From the records below, print only the part that opens with the line containing "Enable 启用循环发送 loop sending checkbox" and closes with the line containing "Given: Open the"; omit the pictures.

## Source information
------------------------
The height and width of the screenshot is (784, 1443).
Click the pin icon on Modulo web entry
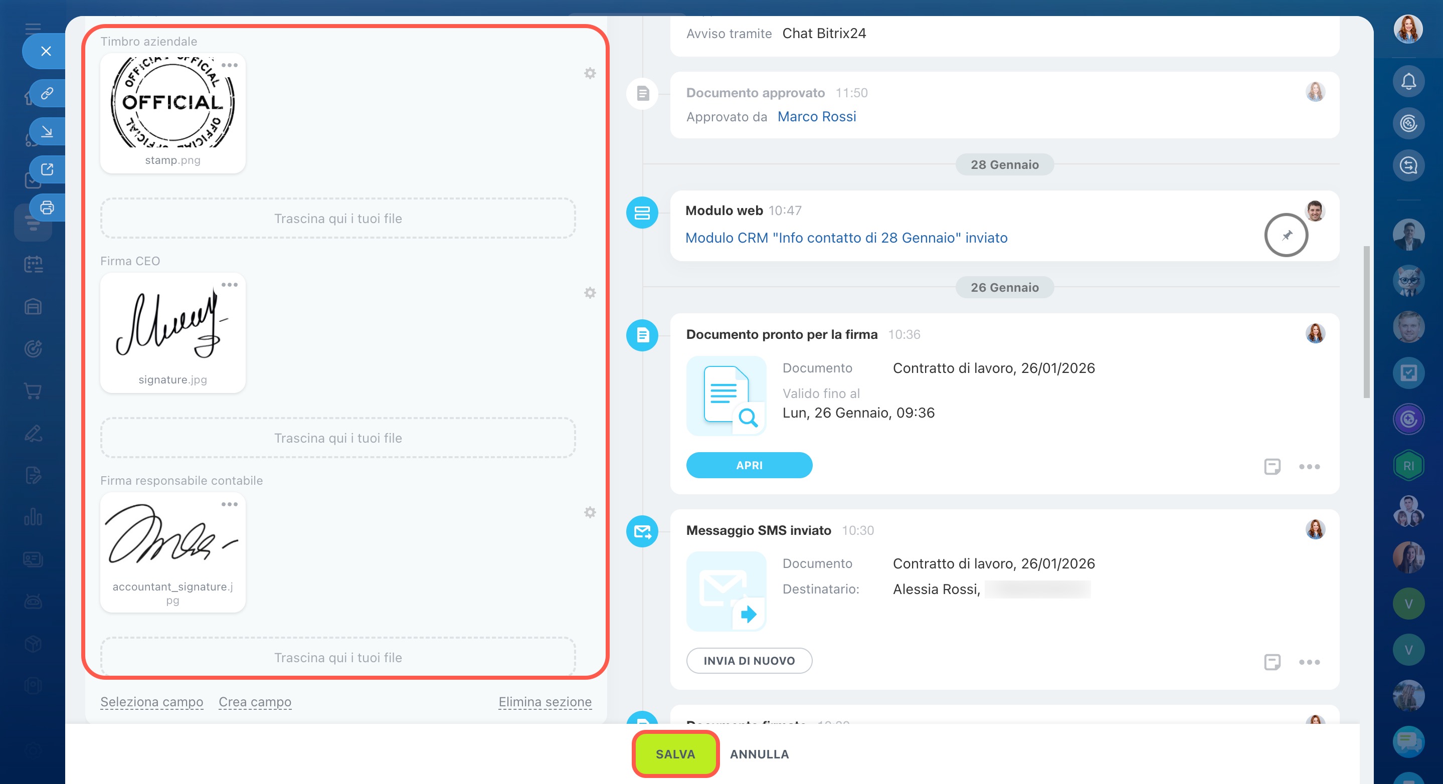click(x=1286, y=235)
------------------------
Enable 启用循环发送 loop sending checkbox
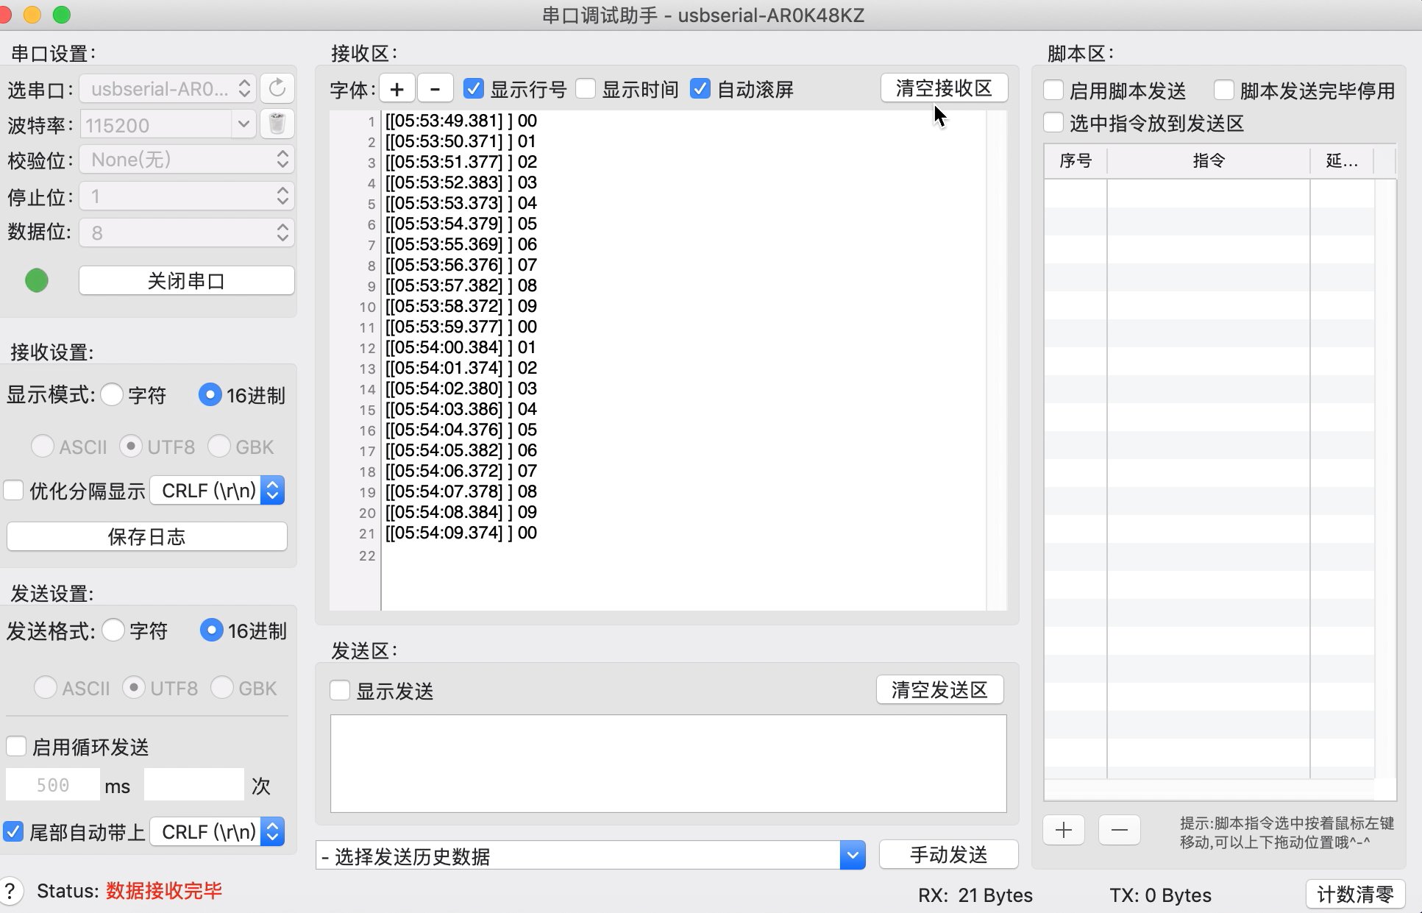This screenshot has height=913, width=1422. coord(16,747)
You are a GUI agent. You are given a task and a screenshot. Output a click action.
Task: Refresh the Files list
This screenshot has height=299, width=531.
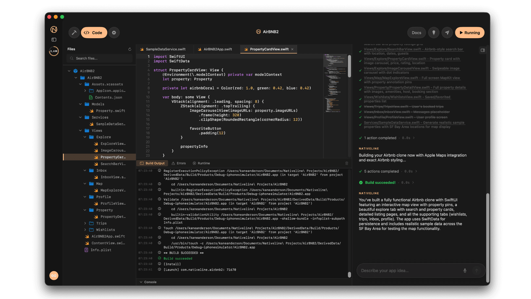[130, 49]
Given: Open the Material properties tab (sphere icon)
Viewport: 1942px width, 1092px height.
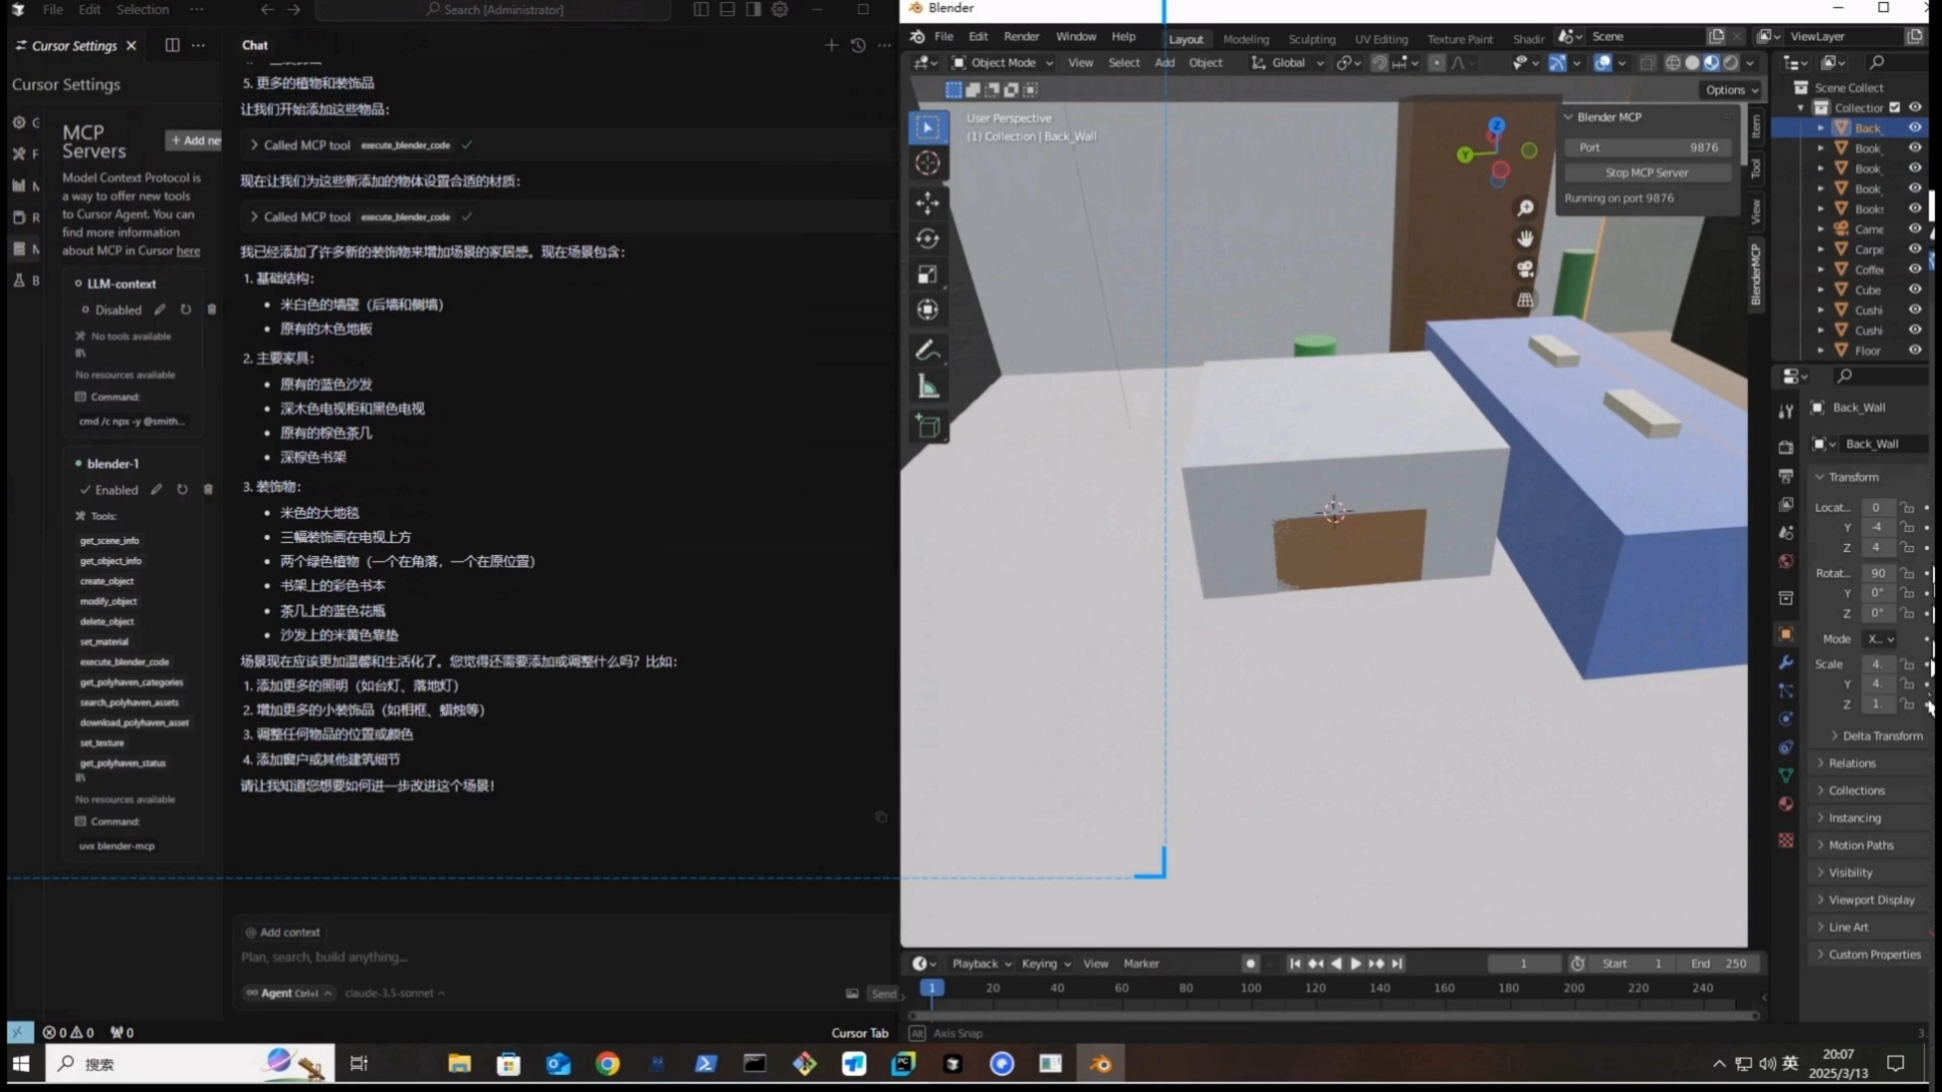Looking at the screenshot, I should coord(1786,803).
------------------------
## Result for this exercise
Enable 启用循环发送 loop sending checkbox
This screenshot has height=913, width=1422. coord(16,747)
You are a GUI agent. You are given a task and a screenshot. Output a click action.
Task: Refresh the Files list
This screenshot has height=299, width=531.
[130, 49]
Given: Open the Material properties tab (sphere icon)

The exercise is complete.